By 2022, it had become nearly impossible to find the skis online. Kaufman launched his own social media campaign against Backcountry in late 2023 and early 2024. He tagged the company in photos of him skiing untracked powder on the discontinued skis. He sent emails to various Backcountry addresses and pinged employees on LinkedIn. He also gave interviews.

The day before our meetup in February, a story appeared on the website of the National Public Radio affiliate in Park City, Utah—home of Backcountry—about Kaufman and his skis. In the piece, Kaufman replayed the trademark saga and accused the online retailer of snuffing out a recreational tool that could revolutionize skiing.

“I’ve never heard anything back from them,” Kaufman told me. “Not one response.”

He came up with theories behind the silence. Some were conspiratorial—they know these skis will take business away from resorts, and the industry doesn’t want that—and some were banal—maybe they don’t care about one weird guy on the internet. 

After our interview, I reached out to Backcountry to ask about Kaufman, and after several weeks I received a response. Nobody at the company had heard of him. Due to turnover in staff, nobody knew if anyone had ever received his emails or seen his angry tweets.

“Backcountry is now aware of Alex Kaufman and is happy to have a conversation with him,” a media representative told me.

Rather than go on adventures that lasted for hours, Kaufman would simply find a hill with favorable snow and then sprint up and down it during a break from email. After two seasons, he had mostly abandoned resort skiing.

When I asked about Kaufman’s repeated inquiries about the ski’s availability, or the potential for future sales, a company PR rep said, “Backcountry is not in the business of gating technology or impeding sport.”

As for the Marquette Backcountry ski, the rep told me that the product had officially been discontinued in 2021 or 2022 after unimpressive sales. “The skis appealed to a very niche market and languished on the website for 2.5 seasons with deep discounting,” the rep said.

After selling the skis to Backcountry, Ollila effectively walked away from the product, and he declined to answer questions about the online retailer’s distribution of his invention. But he was heartened to see Kaufman become an evangelist for it.

“I think he’s one of the smartest and most wily and persistent characters out there,” Ollila said. “He’s the cult skiing hero you didn’t know you needed.”

After an hour of flailing, I finally get the hang of the big dumb skis. You really do have to keep your weight slightly back, but not too far back. When you run over a bush or a stump or a rock, you must fight the urge to tense up and instead relax and let the pontoons float over the obstacle. Turning the skis requires incredible leg strength, and sometimes it’s best to just point them and go.
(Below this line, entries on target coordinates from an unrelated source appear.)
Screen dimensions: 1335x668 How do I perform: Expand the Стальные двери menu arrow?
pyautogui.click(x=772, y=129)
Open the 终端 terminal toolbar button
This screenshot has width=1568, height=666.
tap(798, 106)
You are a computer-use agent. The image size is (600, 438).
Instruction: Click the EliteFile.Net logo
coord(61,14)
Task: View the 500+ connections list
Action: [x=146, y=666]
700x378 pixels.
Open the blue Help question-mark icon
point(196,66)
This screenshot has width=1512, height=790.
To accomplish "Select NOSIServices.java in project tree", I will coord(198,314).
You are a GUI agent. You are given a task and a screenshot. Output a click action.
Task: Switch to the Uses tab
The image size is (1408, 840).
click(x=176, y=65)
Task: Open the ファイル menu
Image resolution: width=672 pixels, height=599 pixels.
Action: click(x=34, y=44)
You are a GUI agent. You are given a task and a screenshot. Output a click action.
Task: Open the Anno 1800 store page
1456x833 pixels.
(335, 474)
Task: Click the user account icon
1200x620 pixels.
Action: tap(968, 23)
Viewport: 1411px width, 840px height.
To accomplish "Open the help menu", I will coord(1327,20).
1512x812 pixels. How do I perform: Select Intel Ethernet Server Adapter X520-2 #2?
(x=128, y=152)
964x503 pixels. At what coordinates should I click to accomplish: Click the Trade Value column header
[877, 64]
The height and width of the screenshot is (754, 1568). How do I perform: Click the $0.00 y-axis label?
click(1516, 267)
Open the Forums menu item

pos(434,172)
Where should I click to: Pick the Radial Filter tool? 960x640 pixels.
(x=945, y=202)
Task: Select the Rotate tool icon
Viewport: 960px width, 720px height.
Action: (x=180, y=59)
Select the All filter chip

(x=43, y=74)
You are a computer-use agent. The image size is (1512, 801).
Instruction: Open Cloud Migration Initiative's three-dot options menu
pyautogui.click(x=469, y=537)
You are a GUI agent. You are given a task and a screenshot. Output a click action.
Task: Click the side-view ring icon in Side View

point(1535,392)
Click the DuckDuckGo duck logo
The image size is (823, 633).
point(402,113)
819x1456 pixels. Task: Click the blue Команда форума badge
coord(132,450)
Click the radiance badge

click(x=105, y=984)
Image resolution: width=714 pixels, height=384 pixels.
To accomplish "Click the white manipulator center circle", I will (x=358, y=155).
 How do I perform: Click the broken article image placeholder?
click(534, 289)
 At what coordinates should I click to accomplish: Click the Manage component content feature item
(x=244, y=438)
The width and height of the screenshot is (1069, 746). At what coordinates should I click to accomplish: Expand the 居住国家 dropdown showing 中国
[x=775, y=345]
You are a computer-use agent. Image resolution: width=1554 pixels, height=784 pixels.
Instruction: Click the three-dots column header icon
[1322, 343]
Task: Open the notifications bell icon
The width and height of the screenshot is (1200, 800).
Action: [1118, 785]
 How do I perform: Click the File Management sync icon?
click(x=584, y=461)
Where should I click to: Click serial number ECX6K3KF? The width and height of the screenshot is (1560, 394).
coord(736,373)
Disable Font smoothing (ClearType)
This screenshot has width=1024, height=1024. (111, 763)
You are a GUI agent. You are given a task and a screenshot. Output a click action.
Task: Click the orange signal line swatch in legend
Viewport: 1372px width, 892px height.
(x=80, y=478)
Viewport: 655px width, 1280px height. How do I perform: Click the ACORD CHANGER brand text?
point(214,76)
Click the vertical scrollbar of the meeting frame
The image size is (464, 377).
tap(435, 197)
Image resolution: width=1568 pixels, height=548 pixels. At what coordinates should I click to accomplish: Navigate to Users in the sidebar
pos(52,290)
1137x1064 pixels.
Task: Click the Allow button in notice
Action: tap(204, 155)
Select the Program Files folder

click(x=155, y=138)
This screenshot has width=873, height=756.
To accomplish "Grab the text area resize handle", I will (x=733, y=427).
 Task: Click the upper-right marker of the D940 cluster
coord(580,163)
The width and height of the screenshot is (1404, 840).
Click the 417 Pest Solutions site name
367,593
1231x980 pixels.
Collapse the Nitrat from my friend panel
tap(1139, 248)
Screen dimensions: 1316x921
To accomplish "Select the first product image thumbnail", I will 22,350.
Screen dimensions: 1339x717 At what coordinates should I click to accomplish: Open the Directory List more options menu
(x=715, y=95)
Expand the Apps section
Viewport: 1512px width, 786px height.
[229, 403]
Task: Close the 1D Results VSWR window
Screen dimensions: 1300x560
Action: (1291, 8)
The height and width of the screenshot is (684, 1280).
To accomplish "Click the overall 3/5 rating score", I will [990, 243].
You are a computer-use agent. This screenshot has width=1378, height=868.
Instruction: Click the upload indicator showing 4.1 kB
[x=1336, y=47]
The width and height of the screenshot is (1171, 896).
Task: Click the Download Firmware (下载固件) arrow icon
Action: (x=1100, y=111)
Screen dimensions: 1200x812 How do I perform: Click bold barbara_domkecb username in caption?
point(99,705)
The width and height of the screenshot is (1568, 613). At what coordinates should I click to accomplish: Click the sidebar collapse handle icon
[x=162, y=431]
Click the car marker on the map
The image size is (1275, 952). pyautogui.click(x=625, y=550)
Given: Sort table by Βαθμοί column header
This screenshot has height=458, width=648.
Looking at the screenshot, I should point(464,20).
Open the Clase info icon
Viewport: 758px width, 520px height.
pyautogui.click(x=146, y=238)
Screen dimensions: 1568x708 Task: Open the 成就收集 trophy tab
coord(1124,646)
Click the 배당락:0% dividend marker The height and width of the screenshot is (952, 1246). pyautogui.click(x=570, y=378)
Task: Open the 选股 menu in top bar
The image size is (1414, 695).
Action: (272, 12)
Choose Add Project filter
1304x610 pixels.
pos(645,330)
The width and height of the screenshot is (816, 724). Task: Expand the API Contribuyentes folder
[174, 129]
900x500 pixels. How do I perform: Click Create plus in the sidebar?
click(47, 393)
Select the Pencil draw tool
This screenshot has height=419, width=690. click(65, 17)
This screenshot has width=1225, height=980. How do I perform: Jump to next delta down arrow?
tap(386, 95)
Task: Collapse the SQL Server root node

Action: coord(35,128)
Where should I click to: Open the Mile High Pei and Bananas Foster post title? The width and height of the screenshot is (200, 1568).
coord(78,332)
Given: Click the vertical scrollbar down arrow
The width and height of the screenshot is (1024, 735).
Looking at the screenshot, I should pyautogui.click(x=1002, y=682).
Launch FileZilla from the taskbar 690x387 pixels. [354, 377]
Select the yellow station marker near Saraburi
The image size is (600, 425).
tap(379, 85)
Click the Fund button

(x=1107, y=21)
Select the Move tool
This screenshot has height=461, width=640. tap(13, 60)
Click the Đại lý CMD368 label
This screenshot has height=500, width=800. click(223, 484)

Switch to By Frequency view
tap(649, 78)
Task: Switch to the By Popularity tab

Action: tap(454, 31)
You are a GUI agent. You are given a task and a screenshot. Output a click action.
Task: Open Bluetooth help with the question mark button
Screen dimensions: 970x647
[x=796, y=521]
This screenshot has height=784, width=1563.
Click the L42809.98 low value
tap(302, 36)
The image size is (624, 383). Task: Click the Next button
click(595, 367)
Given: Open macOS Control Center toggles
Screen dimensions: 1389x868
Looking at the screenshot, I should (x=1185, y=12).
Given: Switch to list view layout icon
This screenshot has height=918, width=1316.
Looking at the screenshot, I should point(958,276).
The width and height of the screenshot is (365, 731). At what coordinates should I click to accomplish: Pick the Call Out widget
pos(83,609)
I also begin to wrap my head around the connection between Alex Kaufman and his style of recreation. He repeatedly asserts that his pursuits are eminently practical, a solution to his desire to fit skiing into his overpacked schedule.

But evangelism is rarely rational. Kaufman tells me that he’s been a dedicated skier since he was a kid. He was a competitive mogul athlete and ski bum in his teens before entering the industry in his early twenties. That’s thousands of ski days, hundreds of pairs of skis, countless hours spent at resorts. For a sizable portion of the skiing population, the constant repetition of lift lines, powder chases, and traffic jams might grow old. A much smaller percentage, however, would actually try to do something about it. A minute number would find a real solution. And only a few would want to share it with the world.

After our final run, I look at the hillside and see our ski lines—perfect S’s carved into powder. According to my Strava, we’ve climbed and descended 1,500 feet in 90 minutes. We high-five, hug, and replay the session—typical post-ski-day stuff. Only our ski day lasted an hour and a half, and we’ll be home in about 15 minutes.

Kaufman quickly loads the gear into his minivan, and we drive onto Interstate 70 back toward Denver, speeding past ski traffic heading the other direction as we descend to town.